Working with Contract
In this guide we cover how to compile your Scalus validators and integrate them with off-chain applications.
Compilation Pipeline
Scalus compiles your validator code through this pipeline:
Scala Source → SIR (compiler plugin) → UPLC → Plutus ScriptThe result is a PlutusV3[A] (or PlutusV1[A], PlutusV2[A]) object that wraps the compiled script and provides access to the program, script hash, and address.

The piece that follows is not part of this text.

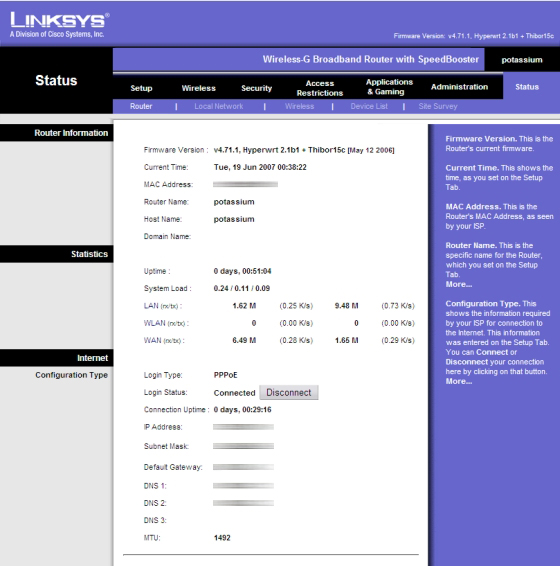
Task: Click the MTU value 1492
Action: point(222,538)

Creating a Compiled Validator
Step 1: Define Your Types
import scalus.*
import scalus.uplc.builtin.{ByteString, Data}
import scalus.uplc.builtin.Data.{FromData, ToData}
import scalus.cardano.onchain.plutus.v3.*
import scalus.cardano.onchain.plutus.prelude.*
// Define the contract state (datum)
case class ContractDatum(
committer: ByteString,
receiver: ByteString,
image: ByteString,
timeout: PosixTime
) derives FromData, ToData
@Compile
object ContractDatum
// Define the actions (redeemer)
enum Action derives FromData, ToData:
case Timeout
case Reveal(preimage: ByteString)
@Compile
object ActionStep 2: Implement the Validator
import scalus.uplc.builtin.Builtins.sha3_256
@Compile
object HtlcValidator extends Validator:
inline override def spend(
datum: Option[Data],
redeemer: Data,
tx: TxInfo,
ownRef: TxOutRef
): Unit = {
val ContractDatum(committer, receiver, image, timeout) =
datum.map(_.to[ContractDatum]).getOrFail("Missing datum")
redeemer.to[Action] match
case Action.Timeout =>
require(tx.isSignedBy(committer), "Must be signed by committer")
require(
tx.validRange.isEntirelyAfter(timeout),
"Can only timeout after deadline"
)
case Action.Reveal(preimage) =>
require(tx.isSignedBy(receiver), "Must be signed by receiver")
require(
!tx.validRange.isEntirelyAfter(timeout),
"Must reveal before deadline"
)
require(sha3_256(preimage) === image, "Invalid preimage")
}
end HtlcValidatorStep 3: Compile the Validator
Use PlutusV3.compile to compile your validator into a PlutusV3 object:
import scalus.compiler.Options
import scalus.uplc.PlutusV3
private given Options = Options.release
lazy val HtlcContract = PlutusV3.compile(HtlcValidator.validate)Compiler Options
The Options control how SIR is lowered to UPLC.
Presets:
| Preset | Error Traces | Optimization | Use Case |
|---|---|---|---|
Options.release | removed | yes | Production deployment, minimal script size |
Options.default | kept | no | Development |
Options.debug | yes | no | Debugging with detailed error messages |
Key fields:
case class Options(
targetLoweringBackend: TargetLoweringBackend, // UPLC lowering strategy
targetLanguage: Language, // PlutusV1, PlutusV2, PlutusV3
targetProtocolVersion: MajorProtocolVersion, // default: changPV (9)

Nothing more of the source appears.